"The biggest myth we are fed as artists is that we need to sustain ourselves solely on our art."
Sara has a unique outlook on the world, which I appreciated. It's empathetic, social justice oriented, but also funny, relevant, and her writing easy to read. She writes in a conversational tone and explores a lot of her own story through the book. Everything from her struggles with her body, issues with anxiety, and journey with her career. All delivered in bite sized morsels. I really enjoyed that I could pick up the book and read a chapter or two then put it down. I tend to only have brief periods of time or so much attention to give so it worked out well that way.
The stories shared in this book are very genuine and aren't done in a way of sharing expertise on any topic; just one's person's experiences and what they think about them. It's a great way to go in the world that leaves room for growth, acknowledges shortcomings, and is more relatable. Someone who is so sure of themselves to ignore any new information is going to limit themselves to many possibilities to learn and do the best they can with whatever they're working on. Being open to a good, new story change create positive change in anyone. This book achieves just that.

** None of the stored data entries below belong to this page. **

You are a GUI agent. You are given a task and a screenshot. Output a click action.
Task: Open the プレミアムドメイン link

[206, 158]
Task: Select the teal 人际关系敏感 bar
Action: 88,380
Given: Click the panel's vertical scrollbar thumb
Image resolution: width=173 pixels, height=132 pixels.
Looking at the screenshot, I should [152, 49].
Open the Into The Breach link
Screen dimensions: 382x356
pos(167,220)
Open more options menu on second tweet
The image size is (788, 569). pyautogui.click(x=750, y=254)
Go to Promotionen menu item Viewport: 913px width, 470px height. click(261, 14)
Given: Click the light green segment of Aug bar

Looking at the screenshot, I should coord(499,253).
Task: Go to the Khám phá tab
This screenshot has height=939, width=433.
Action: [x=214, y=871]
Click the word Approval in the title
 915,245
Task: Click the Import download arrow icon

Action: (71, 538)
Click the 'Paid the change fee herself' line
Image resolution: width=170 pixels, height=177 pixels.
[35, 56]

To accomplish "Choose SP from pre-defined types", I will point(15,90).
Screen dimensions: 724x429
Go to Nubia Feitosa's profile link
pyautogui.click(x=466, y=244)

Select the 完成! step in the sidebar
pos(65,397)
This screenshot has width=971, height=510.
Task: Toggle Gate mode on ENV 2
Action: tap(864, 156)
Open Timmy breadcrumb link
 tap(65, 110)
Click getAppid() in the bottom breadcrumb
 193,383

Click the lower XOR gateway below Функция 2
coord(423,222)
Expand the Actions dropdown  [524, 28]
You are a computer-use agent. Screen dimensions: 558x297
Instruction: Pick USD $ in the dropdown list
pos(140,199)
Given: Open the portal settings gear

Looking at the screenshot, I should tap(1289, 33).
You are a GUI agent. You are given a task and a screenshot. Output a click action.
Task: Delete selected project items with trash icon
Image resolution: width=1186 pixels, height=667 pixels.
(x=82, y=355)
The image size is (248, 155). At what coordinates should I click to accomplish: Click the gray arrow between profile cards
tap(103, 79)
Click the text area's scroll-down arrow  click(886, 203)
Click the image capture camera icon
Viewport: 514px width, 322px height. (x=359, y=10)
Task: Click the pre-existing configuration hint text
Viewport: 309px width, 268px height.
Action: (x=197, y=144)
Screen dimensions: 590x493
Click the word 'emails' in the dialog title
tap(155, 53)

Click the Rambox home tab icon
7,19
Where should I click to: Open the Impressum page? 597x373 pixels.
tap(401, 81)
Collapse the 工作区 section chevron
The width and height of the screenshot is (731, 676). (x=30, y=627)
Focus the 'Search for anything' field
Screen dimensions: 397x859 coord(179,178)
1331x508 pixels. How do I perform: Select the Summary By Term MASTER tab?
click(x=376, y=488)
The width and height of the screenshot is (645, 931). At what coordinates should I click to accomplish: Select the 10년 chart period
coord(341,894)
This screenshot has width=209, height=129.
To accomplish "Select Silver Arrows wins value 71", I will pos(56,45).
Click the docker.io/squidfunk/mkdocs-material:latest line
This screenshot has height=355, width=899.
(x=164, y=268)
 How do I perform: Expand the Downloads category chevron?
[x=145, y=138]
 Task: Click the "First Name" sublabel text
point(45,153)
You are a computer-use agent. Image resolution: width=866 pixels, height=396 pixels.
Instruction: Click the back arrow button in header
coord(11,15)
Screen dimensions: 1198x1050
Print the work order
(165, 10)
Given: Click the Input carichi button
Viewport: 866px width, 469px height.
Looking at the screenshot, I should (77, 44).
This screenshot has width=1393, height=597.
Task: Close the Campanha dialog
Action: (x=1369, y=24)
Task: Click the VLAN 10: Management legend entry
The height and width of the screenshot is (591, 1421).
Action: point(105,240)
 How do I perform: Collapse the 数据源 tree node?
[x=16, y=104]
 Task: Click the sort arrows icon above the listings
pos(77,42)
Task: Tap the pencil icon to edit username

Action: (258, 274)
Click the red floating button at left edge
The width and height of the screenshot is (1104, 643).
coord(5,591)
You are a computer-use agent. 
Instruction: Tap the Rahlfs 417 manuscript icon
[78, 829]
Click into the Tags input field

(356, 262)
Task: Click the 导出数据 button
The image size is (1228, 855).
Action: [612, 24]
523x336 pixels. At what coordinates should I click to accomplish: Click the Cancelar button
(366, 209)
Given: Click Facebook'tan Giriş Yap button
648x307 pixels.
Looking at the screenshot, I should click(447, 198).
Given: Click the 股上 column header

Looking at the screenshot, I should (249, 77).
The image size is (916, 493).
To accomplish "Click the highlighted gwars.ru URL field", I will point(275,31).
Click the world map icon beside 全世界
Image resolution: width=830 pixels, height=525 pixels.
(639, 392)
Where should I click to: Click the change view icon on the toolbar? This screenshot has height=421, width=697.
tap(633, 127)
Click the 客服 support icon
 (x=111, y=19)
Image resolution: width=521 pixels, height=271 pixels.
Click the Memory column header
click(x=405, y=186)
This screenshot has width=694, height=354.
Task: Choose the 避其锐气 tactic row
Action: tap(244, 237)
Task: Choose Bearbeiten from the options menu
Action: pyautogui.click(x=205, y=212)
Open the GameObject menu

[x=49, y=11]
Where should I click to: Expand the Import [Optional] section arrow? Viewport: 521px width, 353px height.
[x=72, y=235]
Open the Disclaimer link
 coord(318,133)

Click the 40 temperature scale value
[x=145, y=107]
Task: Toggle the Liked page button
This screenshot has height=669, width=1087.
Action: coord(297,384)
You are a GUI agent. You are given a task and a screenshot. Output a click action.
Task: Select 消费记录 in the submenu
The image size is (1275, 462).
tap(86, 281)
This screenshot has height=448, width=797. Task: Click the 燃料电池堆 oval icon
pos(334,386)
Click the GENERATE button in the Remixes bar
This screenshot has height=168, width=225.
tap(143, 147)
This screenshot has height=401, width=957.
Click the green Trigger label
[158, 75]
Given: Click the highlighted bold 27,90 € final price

As the title implies, the book emphasizes the idea that we can create and be artists without going headlong into trying to be an "artist" who lives off their creations. We can live in the world, work a "day job" and pursue our creative endeavors just the same as anyone else. It may even work better than way. This sentiment makes me think of another great book I've read, Steal Like an Artist.
I've seen a lot of people talk about this book online and I'm glad I finally got around to checking it out. I recommend you do too.